Going from the line that contains "The image size" through the last line of the records, set down each line again exactly, both included, with pictures left out.

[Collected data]
[Start of section]

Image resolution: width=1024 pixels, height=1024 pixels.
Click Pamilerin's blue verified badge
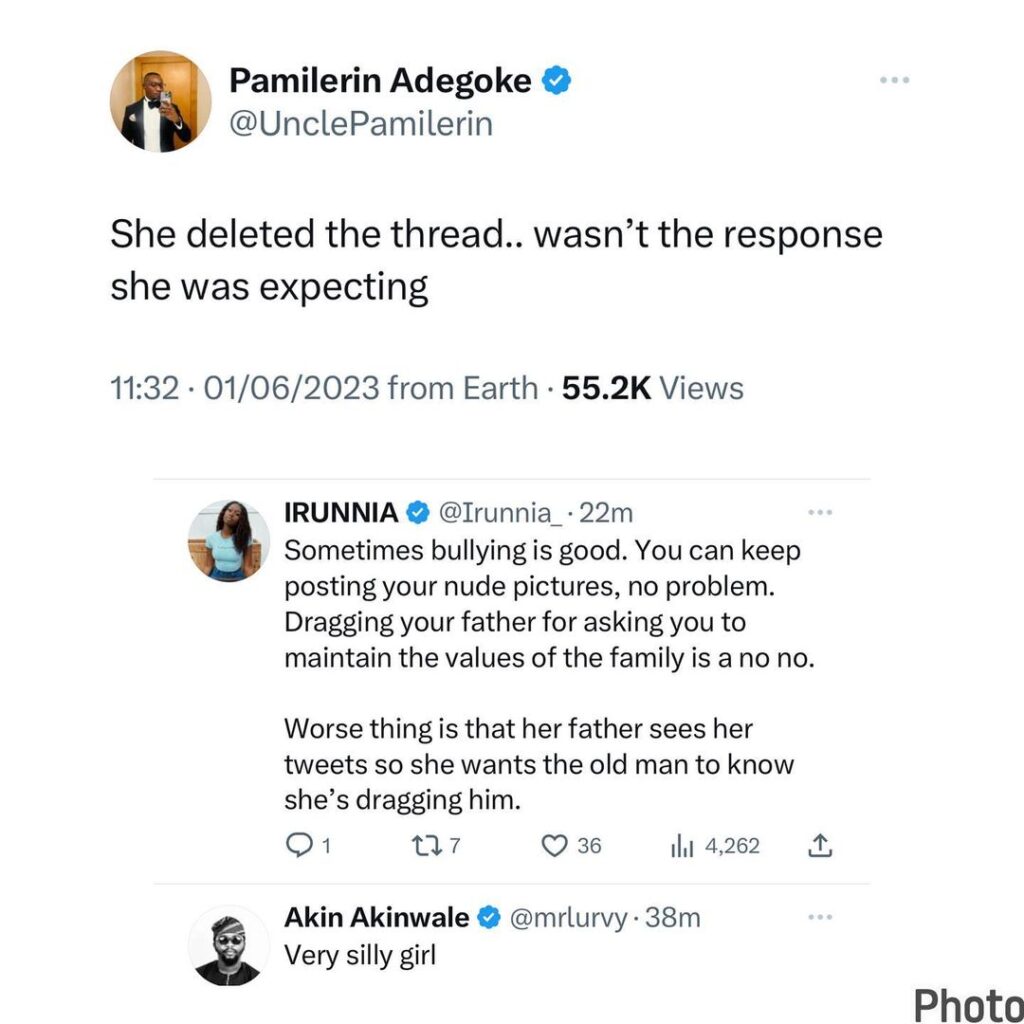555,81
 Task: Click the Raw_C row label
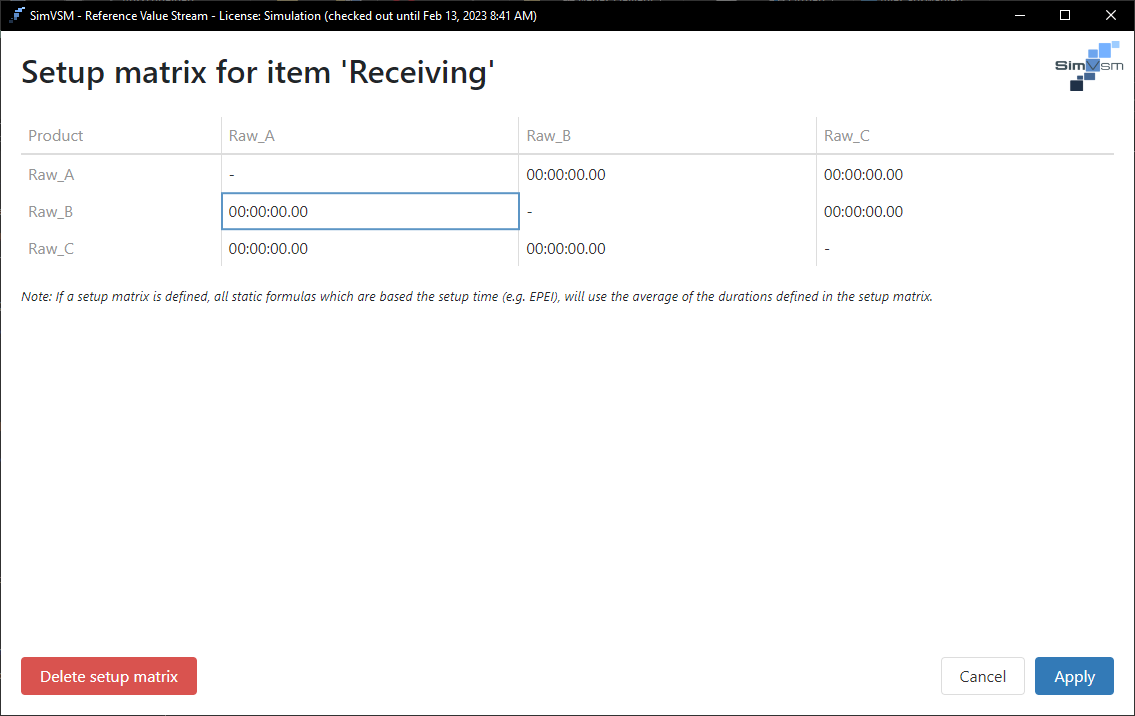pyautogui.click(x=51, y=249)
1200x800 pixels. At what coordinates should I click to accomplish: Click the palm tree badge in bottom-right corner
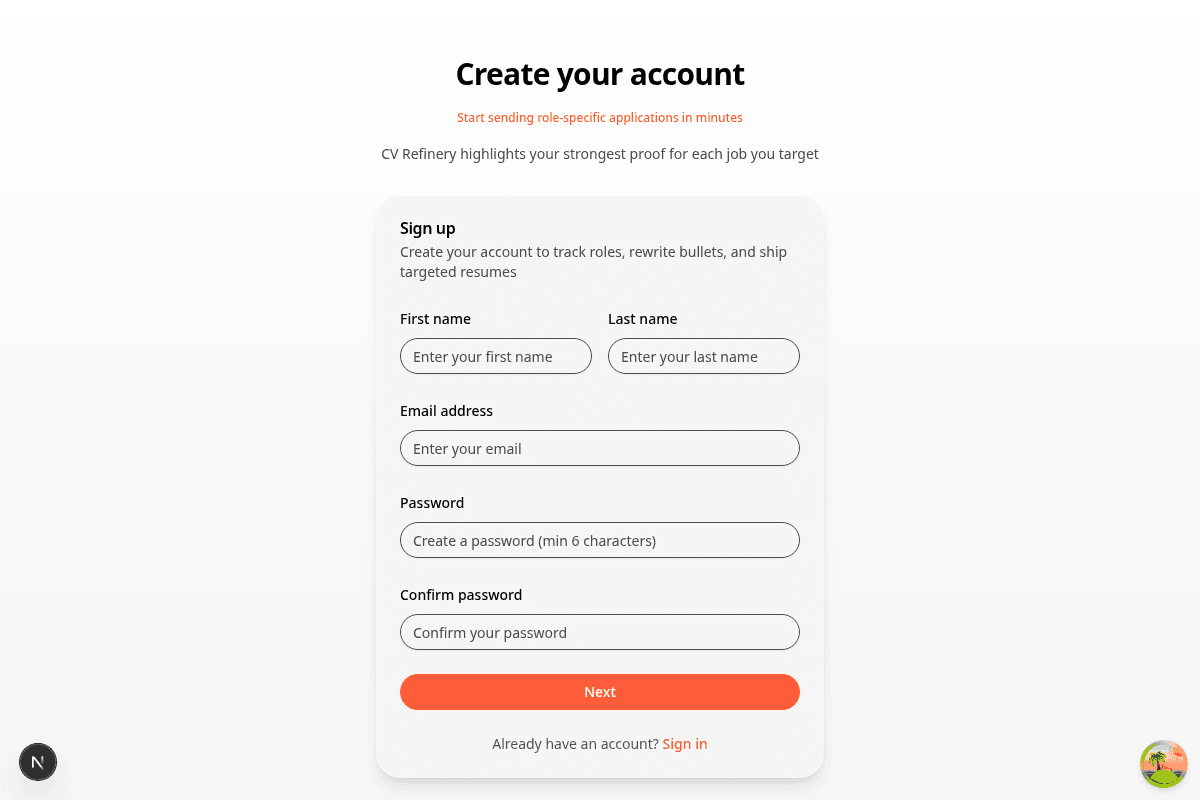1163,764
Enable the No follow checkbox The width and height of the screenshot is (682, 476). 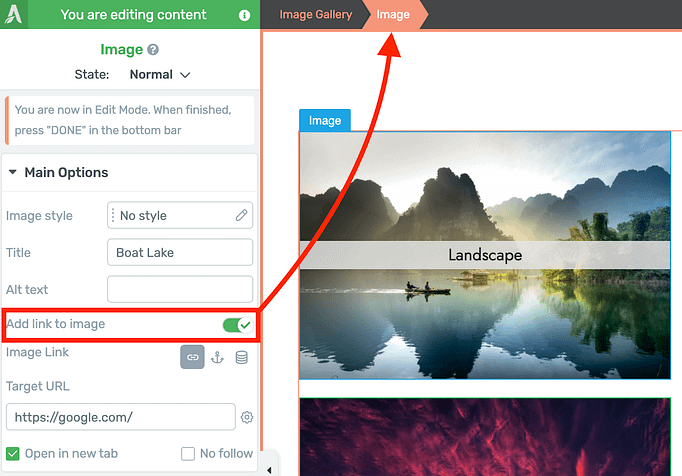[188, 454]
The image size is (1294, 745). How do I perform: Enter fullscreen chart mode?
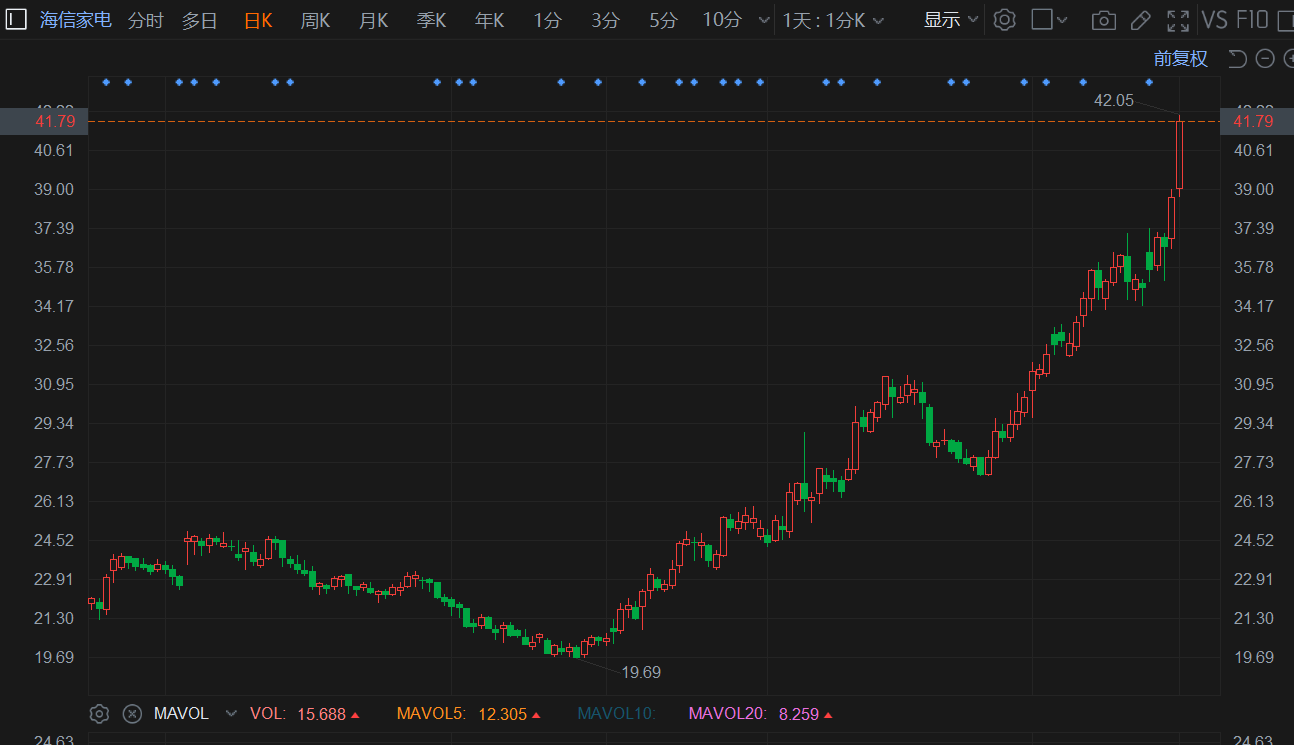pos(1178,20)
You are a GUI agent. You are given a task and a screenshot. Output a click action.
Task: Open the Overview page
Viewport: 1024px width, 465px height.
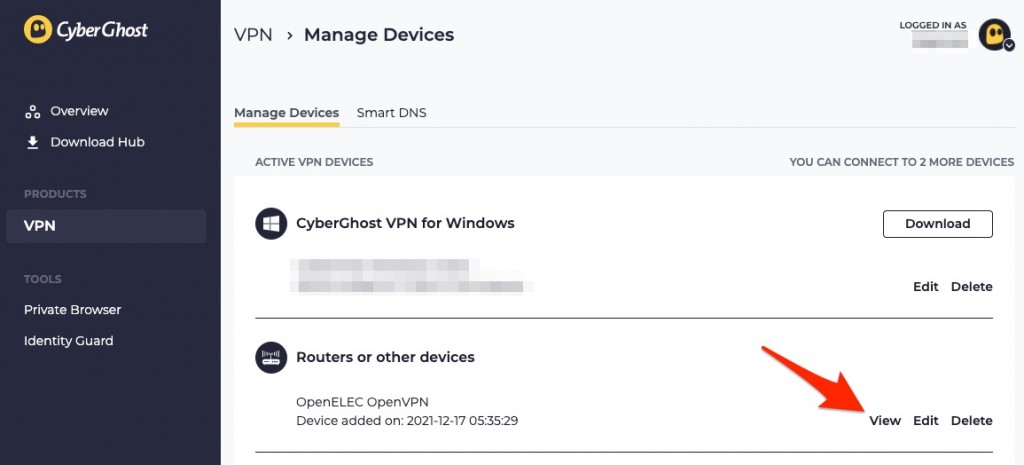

[End of section]

= Final answer =
The image size is (1294, 745). How do I perform: Enter fullscreen chart mode?
pos(1178,20)
You are a GUI agent. You are given a task and a screenshot. Output a click action.
Task: Open the Overview page
Viewport: 1024px width, 465px height.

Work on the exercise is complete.